Euler characteristic.  In discussing the platonic solids Mr. Gunn pointed out that the number of vertices V, the number of edges E, and the number of faces F in all the platonic solids obey the law $V-E+F=2$.  He showed that standard operations to insert faces, edges, or vertices also leave the value of $V-E+F$ invariant.  This value is called the Euler characteristic of the surface E(S).  It is a topological invariant of the surface (in this case the sphere).  By considering a torus rolled up out of a single quadrilateral, one was able to calculate that for the torus $E(S) = V-E+F=0$.  For a two-holed torus one can show (by folding it up from 1 octagon) that $E(S) = V-E+F=-2$.

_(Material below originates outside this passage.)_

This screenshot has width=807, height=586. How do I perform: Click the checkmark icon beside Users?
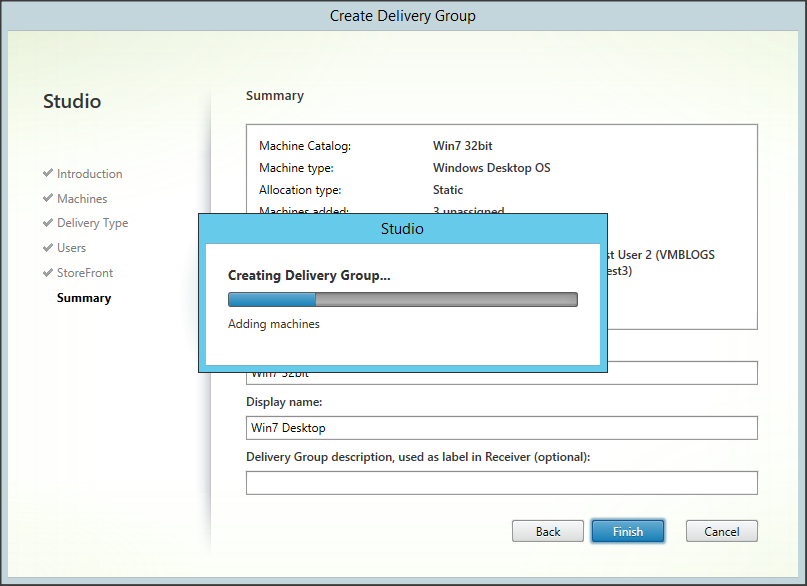click(48, 247)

In general, E(S) = 2$(1-g)$ where $g$ is the genus of the surface (the number of holes it has). Mr Gunn claimed but postponed proving that the Thurston-Conway notation for 2-orbifolds and 2-manifolds has a close connection to the Euler characteristic.  He indicated that if one takes the name of an orbifold $\mathcal{O}$ as a sequence of symbols, one can attach a “cost” function K(s) to each symbol $s$ in such a way that the sum $\Sigma$ of the costs of all the  symbols satisfies $E(\mathcal{O}) = 2-\Sigma$.  Of course one also has to define what is meant by the Euler characteristic of $\mathcal{O}$, since up til now we only know what it means for a sphere or other compact orientable surface. So that will happen on Thursday 12.12

Christmas ornament application. To demonstrate these groups, Mr. Gunn hooked up the beamer and fired up template.Assignment5 from the git repository.  There’s a blog post on this application here and an image album here. You’re encouraged to play with this application to get a feel for these spherical groups.